What you will do: Continue the article below about the Supreme Court's ruling on the military's COVID-19 vaccine mandate, picking up after its final sentence.

Text provided:
On Friday, the U.S. Supreme Court agreed to let the Department of Defense block U.S. service members from deploying if they have not received the military’s mandatory COVID-19 vaccines ordered by President Joe Biden.
The Supreme Court issued a partial stay to a lower court order that blocked the military from taking any punitive action — including blocking service members from deploying — during their ongoing lawsuit challenging the military-wide vaccine mandate. The case was brought by the religious liberty organization First Liberty Institute on behalf of 35 service members, including 26 U.S. Navy SEALs and other Naval Special Warfare service members.
The 35 service members sued the Navy, challenging the service over its refusal to grant any religious accommodations to the vaccine mandate. Judge Reed O’Connor, of the U.S. District Court Texas’ Northern District, first granted an injunction for the group of plaintiffs in January, blocking the military from taking any punitive actions while their case proceeds. The Fifth Circuit Court of Appeals later upheld that injunction.
Earlier this month, Secretary of Defense Lloyd Austin brought the issue before the Supreme Court, asking it to overturn part of the injunction, arguing the lower court’s decision “usurps the Navy’s authority to decide which servicemembers should be deployed to execute some of the military’s most sensitive and dangerous missions.”
“In this case, the District Court, while no doubt well-intentioned, in effect inserted itself into the Navy’s chain of command, overriding military commanders’ professional military judgments,” Justice Brett Kavanaugh wrote, in agreement with the court’s majority. “The Court relied on the Religious Freedom Restoration Act. But even accepting that RFRA applies in this particular military context, RFRA does not justify judicial intrusion into military affairs in this case. That is because the Navy has an extraordinarily compelling interest in maintaining strategic and operational control over the assignment and deployment of all Special Warfare personnel—including control over decisions about military readiness.”
Kavanaugh wrote that Article II of the constitution states that the President is the Commander in Chief of the military and, “In light of that bedrock constitutional principle, ‘courts traditionally have been reluctant to intrude upon the authority of the Executive in military and
national security affairs.’”

Provided information:
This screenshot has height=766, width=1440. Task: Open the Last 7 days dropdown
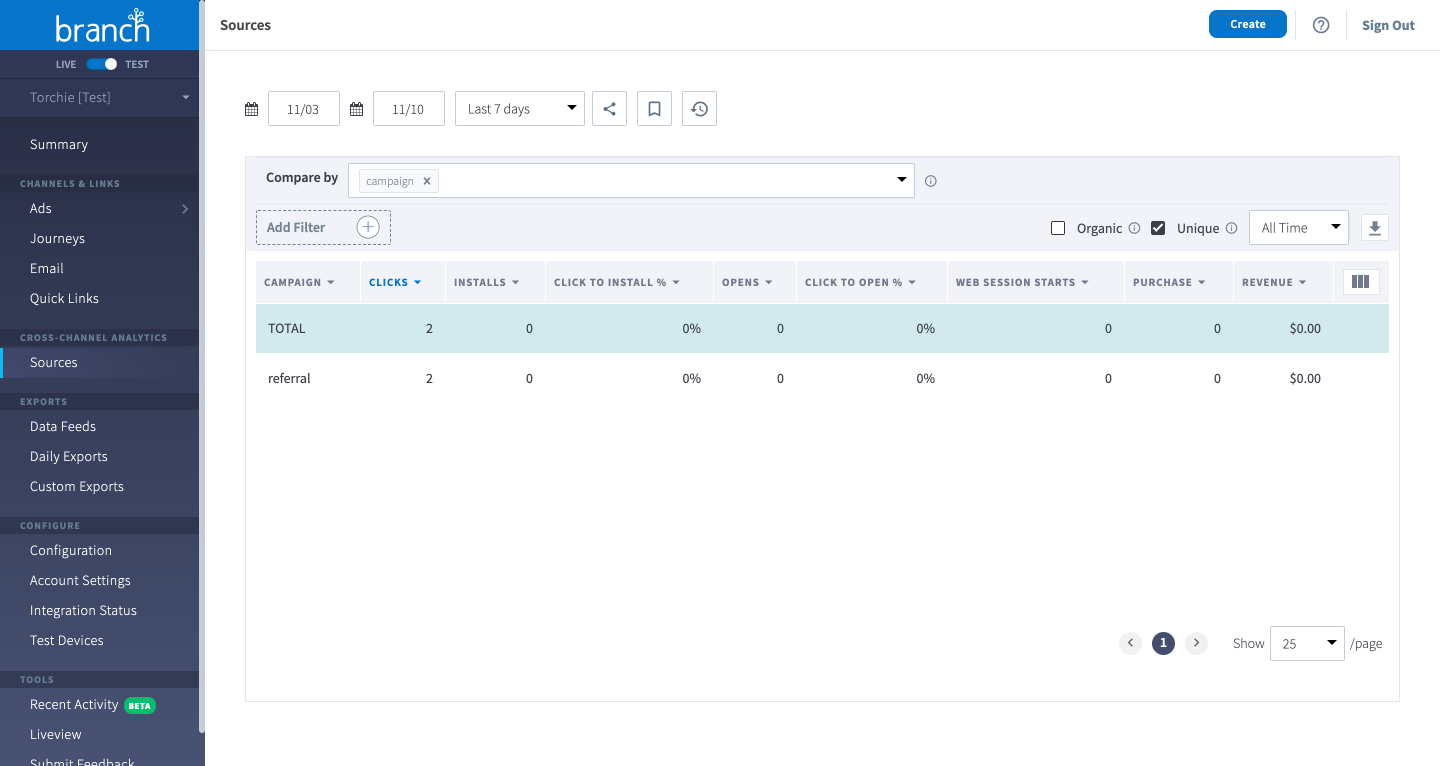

--

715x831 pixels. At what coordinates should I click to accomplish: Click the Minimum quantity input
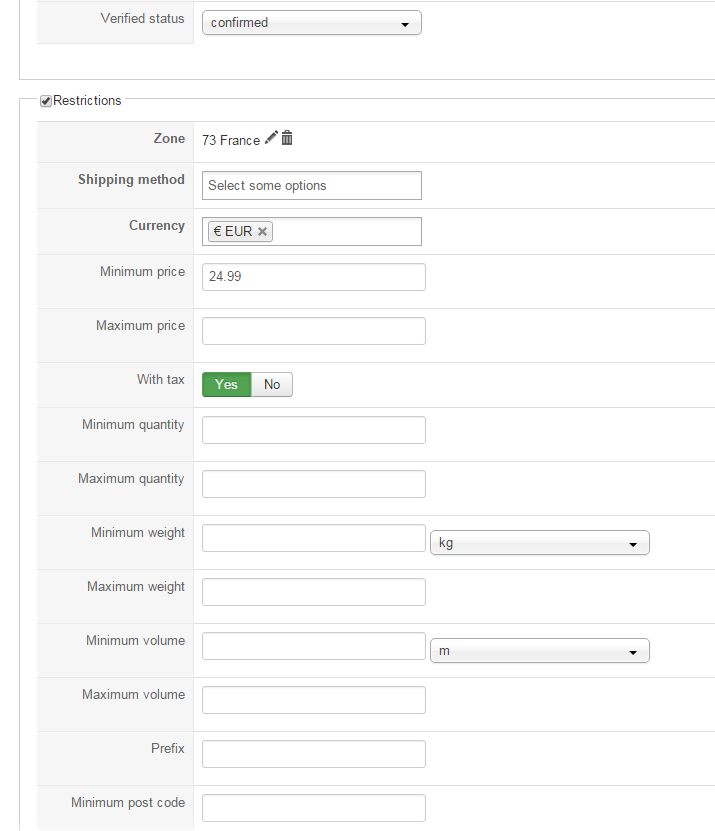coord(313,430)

Exercise result:
Lawyers for the 35 service members argued the military’s grounds for not deploying those unvaccinated service members were undercut by the fact that many of them had been deployed during the pandemic but before vaccines were available and that those granted non-religious vaccine exemptions posed the same risk of transmitting the virus as anyone granted a religious exemption.
“The evidence shows that before those requests, the Navy assigned plaintiffs to their current duty stations and even successfully deployed
many of them during the pandemic despite vaccination status,” the plaintiffs wrote. “But the Navy has not granted a single request for religious accommodation for any servicemember, though it has granted hundreds of non-religious exemptions. While judges should not presume to run the military, neither may courts turn a blind eye to violations of the Constitution or the Religious Freedom Restoration Act (RFRA). And the Navy cannot cloak its desire to punish plaintiffs for requesting religious accommodation in claimed ‘operational’ needs without judicial scrutiny.”
Justices Clarence Thomas, Samuel Alito and Neil M. Gorsuch also dissented from the court’s majority decision.
Alito wrote the order from the Supreme Court’s majority “essentially gives the Navy carte blanche to warehouse respondents for the duration of the appellate process, which may take years. There is no justification for this unexplained and potentially career-ending disposition.”